About
This blog is maintained by Itamar Syn-Hershko (contact: itamar at this domain).
Itamar Syn-Hershko, a software developer writing mostly for .NET but also in Java and C/C++, really likes fiddling with data, texts especially, so he frequently finds himself working on databases or search engines. Or combining both.
Author of open-source projects like HebMorph and NAppUpdate, and an active participant of others (CLucene for example), Itamar strongly believes in the power of open-source projects and the creativity they can bring to the table.
Here you'll find code snippets, ideas, thoughts, and just links I had to dump somewhere.
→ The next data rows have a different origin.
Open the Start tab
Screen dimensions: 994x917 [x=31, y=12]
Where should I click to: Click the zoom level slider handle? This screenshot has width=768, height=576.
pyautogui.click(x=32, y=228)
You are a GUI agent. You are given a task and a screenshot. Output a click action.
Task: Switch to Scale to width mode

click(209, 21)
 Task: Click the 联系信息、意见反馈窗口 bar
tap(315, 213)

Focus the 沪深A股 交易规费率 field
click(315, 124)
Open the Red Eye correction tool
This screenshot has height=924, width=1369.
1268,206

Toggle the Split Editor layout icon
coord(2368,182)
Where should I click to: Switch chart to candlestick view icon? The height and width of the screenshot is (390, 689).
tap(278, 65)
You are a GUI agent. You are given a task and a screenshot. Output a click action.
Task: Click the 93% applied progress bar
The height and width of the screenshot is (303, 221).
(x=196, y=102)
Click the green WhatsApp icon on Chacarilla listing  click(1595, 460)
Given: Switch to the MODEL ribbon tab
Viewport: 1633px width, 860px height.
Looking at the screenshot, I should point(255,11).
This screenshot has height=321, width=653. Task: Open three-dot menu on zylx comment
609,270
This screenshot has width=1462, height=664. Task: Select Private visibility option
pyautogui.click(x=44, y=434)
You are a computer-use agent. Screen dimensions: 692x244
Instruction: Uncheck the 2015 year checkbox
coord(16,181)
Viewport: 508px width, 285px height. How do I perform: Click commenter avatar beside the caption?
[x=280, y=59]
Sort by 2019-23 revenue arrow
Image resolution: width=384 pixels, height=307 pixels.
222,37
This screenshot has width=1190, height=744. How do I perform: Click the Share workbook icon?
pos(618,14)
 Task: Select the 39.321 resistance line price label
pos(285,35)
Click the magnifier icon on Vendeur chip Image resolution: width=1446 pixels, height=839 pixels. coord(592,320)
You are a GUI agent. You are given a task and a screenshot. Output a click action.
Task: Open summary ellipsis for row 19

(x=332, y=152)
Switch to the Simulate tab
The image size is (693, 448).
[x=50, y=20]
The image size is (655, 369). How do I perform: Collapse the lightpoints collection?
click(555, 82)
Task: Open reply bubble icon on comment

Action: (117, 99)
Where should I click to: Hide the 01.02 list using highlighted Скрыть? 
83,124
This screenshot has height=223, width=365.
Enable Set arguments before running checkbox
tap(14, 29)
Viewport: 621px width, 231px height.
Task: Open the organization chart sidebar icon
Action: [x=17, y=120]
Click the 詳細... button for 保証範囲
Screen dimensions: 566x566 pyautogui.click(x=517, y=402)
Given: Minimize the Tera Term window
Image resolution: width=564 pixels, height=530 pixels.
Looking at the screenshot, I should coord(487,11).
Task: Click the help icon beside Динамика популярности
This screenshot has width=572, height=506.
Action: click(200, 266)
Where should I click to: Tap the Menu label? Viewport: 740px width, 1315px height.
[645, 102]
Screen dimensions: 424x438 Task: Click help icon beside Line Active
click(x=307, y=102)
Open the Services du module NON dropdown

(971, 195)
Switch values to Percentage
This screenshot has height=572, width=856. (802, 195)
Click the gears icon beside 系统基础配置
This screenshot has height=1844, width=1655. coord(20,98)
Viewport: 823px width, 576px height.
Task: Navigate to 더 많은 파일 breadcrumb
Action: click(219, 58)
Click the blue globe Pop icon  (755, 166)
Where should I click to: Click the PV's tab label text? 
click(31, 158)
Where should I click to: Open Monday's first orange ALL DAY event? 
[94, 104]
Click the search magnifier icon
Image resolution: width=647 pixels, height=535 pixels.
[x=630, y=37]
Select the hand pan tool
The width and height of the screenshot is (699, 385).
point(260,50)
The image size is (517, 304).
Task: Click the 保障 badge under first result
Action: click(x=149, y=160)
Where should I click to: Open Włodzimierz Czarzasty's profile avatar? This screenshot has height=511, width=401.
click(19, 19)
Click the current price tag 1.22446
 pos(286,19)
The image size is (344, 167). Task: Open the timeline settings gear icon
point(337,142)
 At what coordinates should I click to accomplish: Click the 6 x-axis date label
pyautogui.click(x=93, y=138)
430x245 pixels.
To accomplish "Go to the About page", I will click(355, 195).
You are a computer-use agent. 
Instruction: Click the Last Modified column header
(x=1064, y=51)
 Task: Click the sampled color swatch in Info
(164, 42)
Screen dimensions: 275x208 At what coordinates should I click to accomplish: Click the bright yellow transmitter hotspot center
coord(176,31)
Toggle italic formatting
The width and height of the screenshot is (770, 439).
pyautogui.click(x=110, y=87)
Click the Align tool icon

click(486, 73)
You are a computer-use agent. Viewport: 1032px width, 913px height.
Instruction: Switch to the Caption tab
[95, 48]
Hopefully any of those will prove useful.
July 17th, 2011 - 13:01
hi
im new with solr
and i would like to use it with hebmorph
is there any good tutorial than i can use ?
July 17th, 2011 - 13:10
Not a tutorial yet, but it should be quite straight forward. Just plug the jar and config the solr instance.
See:
http://lucene.472066.n3.nabble.com/using-HebMorph-td1826534.html
https://sourceforge.net/mailarchive/forum.php?forum_name=hebmorph-thinktank
Recent updates we made should make this process smoother than it was before.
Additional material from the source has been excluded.